• [PROBLEM DETAILS]:
Reproduce word for word everything in the salary sacrifice article below, from "The speculation started" down to "would be negative.".

• [TEXT SHOWN]:

------------------------------------

Changes to salary sacrifice would cause confusion, reduce benefits to employees, and disincentivise pension savings, the Society of Pension Professionals (SPP) has warned.
It was responding to rumours that HMRC could be planning changes to salary sacrifice for workplace pensions.
The speculation started following HMRC publishing research last week on “Understanding the attitudes and behaviours of employers towards salary sacrifice for pensions.”
The SPP highlighted that the same research indicated that employers are generally very supportive of the arrangement and believe that changes would be negative.
The research showed employers were positive about salary sacrifice and thought it helped to retain employees as part of the overall benefits package.
Some said they passed on the employer NI saving to their employees, but for others it was simply absorbed by the firm as a reduced employment cost.
Steve Hitchiner, chair of the SPP Tax Group, said: “Changing salary sacrifice arrangements would see the extra tax burden hit members and their savings very selectively.
Many in non-contributory schemes, or schemes where employer contributions start from a higher base, would be better off, whereas those who receive a lower employer contribution and seek to remedy that with a salary sacrifice would be worse off.”

------------------------------------

• [ENTRIES SHOWN]:
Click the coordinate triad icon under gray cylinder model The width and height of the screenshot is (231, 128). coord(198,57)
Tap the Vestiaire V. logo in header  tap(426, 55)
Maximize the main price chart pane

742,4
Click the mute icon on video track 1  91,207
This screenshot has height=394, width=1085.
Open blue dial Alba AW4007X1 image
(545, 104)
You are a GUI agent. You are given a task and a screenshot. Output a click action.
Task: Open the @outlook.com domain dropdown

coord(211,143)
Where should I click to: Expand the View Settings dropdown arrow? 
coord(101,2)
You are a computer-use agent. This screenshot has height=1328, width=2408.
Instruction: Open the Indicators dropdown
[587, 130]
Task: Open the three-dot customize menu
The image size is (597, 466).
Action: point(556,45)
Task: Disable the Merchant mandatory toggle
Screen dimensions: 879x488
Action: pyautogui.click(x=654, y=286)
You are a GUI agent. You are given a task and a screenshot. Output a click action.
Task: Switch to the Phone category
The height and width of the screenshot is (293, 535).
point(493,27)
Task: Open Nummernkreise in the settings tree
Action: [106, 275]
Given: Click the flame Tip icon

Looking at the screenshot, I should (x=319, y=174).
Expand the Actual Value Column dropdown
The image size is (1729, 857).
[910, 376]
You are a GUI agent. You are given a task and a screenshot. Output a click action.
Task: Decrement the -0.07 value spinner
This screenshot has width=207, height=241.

------------------------------------

• [FINAL RESULT]:
The speculation started following HMRC publishing research last week on “Understanding the attitudes and behaviours of employers towards salary sacrifice for pensions.”
The SPP highlighted that the same research indicated that employers are generally very supportive of the arrangement and believe that changes would be negative.